*** SELECTED EXCERPT ***
A Multnomah County Circuit Court judge declined to block the startup of a chemical weapons incinerator Monday, as workers readied the plant to destroy a rocket containing nerve gas.
The Army is planning to process a rocket Thursday morning, after Judge John Wittmayer turned down a motion for an injunction filed by local activists who fear the plant is not safe or ready to begin.
But the activists have not given up hope of stopping this week's incineration at the Umatilla Chemical Depot outside Hermiston, said Richard Condit, one of their attorneys. Condit and others are working to get a hearing before an appeals court today or tomorrow, and will again ask for an injunction against starting the incinerator.
The activists are scheduled on Friday to argue an appeal of a years-old suit, claiming the state was wrong to approve burning the weapons in the first place. They hope to persuade a court to forestall the incineration at least until that appeal is heard.
"We face an uphill battle, but we're confident that the court of appeals will see it in a better light" than did Wittmayer, Condit said.
While opponents work for a hearing, laborers at the depot are preparing to start the incinerator, seven years in the making.
*** End of SELECTED EXCERPT ***
__PROBLEM STATEMENT__
Resume the news report on the Umatilla chemical weapons incinerator, picking up after its final sentence.
*** THE DATA ***
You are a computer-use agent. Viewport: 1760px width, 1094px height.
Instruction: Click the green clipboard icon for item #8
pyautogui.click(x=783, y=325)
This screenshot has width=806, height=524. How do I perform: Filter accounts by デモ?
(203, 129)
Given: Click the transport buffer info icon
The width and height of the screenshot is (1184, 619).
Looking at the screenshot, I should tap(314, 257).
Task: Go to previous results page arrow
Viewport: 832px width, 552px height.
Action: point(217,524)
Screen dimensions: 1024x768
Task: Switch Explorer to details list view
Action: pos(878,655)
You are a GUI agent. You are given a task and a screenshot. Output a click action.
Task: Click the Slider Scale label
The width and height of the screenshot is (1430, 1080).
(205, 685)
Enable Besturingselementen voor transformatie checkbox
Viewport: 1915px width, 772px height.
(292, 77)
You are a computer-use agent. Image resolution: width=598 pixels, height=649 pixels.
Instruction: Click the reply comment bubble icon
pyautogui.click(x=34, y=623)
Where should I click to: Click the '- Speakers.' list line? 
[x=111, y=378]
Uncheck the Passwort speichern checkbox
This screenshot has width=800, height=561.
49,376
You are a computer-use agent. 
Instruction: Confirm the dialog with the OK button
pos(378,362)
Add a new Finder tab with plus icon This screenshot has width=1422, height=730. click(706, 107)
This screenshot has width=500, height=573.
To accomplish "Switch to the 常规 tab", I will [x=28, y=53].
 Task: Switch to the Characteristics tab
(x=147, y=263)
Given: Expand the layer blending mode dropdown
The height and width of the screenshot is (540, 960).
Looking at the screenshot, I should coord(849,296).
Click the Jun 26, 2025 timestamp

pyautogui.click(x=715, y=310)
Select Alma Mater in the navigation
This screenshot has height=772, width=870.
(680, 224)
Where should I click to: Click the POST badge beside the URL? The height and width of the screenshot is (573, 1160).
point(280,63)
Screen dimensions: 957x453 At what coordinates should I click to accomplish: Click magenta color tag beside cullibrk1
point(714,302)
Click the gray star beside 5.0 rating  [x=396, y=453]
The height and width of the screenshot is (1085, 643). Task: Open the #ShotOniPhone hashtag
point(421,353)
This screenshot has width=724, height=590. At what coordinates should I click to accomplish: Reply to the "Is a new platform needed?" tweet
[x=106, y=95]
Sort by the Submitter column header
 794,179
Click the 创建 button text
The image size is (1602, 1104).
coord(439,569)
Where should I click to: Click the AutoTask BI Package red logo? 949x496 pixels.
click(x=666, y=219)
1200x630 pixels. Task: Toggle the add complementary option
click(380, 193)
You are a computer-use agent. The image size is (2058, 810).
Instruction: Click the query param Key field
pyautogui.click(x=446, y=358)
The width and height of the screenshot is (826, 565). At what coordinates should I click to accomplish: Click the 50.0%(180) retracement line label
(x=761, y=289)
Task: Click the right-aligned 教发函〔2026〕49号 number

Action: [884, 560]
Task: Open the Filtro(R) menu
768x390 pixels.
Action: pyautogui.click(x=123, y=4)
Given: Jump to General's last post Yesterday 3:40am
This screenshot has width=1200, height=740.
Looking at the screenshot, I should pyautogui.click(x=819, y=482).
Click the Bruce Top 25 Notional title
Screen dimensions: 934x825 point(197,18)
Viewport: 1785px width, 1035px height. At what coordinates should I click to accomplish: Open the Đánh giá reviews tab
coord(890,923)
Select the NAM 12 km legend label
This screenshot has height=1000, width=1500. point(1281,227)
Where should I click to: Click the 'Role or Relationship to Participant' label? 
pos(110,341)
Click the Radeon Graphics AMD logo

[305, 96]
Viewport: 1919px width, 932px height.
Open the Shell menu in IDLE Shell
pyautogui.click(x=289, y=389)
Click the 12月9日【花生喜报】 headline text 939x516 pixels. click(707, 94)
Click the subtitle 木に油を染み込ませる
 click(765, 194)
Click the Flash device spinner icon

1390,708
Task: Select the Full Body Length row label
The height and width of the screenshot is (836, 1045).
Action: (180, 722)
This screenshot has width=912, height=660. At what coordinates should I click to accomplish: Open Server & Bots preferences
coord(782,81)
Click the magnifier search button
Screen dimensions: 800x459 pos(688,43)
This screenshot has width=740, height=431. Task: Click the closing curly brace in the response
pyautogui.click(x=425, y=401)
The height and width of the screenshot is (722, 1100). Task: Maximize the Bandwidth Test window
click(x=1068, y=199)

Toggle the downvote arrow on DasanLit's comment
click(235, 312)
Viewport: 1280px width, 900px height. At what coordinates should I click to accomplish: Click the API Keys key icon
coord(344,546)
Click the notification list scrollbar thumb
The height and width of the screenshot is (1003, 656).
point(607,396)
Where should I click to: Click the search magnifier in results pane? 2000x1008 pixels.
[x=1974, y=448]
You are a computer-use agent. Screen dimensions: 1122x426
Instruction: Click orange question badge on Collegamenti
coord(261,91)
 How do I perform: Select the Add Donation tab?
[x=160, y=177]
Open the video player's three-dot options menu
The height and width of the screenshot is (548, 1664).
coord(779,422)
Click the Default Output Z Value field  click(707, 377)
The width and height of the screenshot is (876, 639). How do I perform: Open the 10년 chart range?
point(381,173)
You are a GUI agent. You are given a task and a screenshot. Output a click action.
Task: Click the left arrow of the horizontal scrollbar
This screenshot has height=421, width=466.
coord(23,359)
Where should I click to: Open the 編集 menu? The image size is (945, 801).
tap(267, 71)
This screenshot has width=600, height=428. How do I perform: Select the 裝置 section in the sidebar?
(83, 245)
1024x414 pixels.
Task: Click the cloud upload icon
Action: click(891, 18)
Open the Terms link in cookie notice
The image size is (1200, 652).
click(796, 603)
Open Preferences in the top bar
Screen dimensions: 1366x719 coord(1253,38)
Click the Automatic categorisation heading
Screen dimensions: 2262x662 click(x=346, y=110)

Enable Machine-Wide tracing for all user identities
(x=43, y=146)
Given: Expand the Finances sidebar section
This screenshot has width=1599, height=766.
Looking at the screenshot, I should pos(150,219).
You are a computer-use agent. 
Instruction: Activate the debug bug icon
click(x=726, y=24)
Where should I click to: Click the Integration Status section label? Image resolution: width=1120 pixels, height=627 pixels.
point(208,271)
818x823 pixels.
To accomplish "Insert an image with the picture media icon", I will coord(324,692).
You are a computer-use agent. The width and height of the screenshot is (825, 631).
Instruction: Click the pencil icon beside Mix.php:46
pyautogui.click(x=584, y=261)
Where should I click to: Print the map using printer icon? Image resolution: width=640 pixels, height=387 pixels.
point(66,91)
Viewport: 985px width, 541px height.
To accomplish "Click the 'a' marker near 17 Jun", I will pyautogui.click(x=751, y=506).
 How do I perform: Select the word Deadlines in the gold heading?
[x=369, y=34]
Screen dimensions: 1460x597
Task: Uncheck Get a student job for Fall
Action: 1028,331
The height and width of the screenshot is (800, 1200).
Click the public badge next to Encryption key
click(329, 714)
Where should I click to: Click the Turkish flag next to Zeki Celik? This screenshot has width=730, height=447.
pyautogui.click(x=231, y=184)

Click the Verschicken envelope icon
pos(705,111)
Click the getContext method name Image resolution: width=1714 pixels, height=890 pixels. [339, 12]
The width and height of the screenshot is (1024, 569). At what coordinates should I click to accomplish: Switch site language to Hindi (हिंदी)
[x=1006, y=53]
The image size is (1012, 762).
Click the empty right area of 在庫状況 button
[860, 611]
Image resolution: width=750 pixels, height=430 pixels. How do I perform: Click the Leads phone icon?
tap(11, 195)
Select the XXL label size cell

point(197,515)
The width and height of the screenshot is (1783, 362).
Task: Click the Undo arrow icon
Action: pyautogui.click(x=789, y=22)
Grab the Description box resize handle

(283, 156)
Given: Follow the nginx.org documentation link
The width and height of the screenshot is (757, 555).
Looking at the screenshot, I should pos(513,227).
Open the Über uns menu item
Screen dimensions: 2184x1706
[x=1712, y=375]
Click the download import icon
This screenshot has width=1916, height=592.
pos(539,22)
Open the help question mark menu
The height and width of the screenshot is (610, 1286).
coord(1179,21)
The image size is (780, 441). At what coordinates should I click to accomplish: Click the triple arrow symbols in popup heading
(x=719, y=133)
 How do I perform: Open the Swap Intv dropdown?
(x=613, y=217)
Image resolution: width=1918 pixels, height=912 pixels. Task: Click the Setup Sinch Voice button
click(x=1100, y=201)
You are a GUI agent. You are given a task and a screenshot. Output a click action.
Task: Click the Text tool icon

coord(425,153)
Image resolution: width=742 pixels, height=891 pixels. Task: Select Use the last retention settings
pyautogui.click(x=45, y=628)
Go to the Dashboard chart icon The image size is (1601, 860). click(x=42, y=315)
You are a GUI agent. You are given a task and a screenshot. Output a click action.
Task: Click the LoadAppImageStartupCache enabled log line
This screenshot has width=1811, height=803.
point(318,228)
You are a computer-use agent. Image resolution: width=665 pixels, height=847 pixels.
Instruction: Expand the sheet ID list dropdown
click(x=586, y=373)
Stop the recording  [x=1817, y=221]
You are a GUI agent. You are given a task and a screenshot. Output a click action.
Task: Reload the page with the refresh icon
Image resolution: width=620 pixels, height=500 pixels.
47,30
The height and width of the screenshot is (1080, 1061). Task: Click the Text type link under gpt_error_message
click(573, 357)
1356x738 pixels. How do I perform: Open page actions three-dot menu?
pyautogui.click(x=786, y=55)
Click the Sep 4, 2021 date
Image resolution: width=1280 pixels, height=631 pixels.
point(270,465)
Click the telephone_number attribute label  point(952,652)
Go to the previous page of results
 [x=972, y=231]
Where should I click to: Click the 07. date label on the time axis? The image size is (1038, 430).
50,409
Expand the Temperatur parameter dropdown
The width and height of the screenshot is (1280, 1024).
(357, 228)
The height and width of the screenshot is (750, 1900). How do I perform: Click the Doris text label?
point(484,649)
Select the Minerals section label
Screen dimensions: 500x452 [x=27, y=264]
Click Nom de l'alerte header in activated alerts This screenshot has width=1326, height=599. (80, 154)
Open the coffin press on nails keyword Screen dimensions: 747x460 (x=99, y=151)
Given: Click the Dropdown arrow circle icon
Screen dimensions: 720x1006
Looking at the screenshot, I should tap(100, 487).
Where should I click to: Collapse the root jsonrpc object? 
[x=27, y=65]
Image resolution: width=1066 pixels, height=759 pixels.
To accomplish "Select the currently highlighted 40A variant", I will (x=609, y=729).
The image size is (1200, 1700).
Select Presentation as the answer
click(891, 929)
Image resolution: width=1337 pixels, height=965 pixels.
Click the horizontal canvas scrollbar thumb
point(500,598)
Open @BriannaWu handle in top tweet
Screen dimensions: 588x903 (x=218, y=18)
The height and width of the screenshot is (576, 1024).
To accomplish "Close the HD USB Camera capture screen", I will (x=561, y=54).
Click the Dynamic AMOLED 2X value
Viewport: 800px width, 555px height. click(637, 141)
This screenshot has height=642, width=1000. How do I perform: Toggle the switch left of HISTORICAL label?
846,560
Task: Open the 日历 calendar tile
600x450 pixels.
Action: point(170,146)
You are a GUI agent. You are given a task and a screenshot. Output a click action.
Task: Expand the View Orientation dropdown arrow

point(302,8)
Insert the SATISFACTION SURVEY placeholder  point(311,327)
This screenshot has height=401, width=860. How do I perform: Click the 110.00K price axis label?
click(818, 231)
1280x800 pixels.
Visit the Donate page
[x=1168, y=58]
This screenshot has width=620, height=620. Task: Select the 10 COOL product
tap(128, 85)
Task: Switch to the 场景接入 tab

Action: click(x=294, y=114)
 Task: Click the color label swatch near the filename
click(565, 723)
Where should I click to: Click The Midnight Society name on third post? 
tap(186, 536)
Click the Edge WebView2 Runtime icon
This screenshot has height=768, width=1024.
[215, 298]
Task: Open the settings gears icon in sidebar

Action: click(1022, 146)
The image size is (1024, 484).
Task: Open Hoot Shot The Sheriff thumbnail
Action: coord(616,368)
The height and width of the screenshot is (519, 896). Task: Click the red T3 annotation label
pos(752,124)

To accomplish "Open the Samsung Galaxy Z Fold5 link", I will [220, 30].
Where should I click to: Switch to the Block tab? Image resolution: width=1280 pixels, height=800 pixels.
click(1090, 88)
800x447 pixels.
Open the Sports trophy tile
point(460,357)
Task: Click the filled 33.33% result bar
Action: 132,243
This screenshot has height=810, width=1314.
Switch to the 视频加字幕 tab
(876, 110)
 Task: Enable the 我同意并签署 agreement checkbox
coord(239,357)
*** End of THE DATA ***
__RESPONSE BELOW__
"We are doing our final internal reviews at the moment, just working through all the procedures on our final checklist," Army spokeswoman Mary Binder said. "At this particular point it looks good" to start on Thursday.
Crews would move a pallet of 15 rockets armed with sarin nerve gas from a storage bunker to the incinerator Wednesday, Binder said. Thursday, they would drain the nerve gas from the rocket and send the rocket but not the sarin into a high-temperature furnace. Incineration of nerve agent probably would not start for about a month, she said.
State Department of Environmental Quality workers will observe the whole process, said Dennis Murphey, who administers DEQ's Chemical Demilitarization Program.
The incinerator must destroy about 91,000 sarin rockets, which will take more than a year, before moving on to tons of other chemical weapons, Murphey said. It could take six years to destroy all the weapons, Binder said.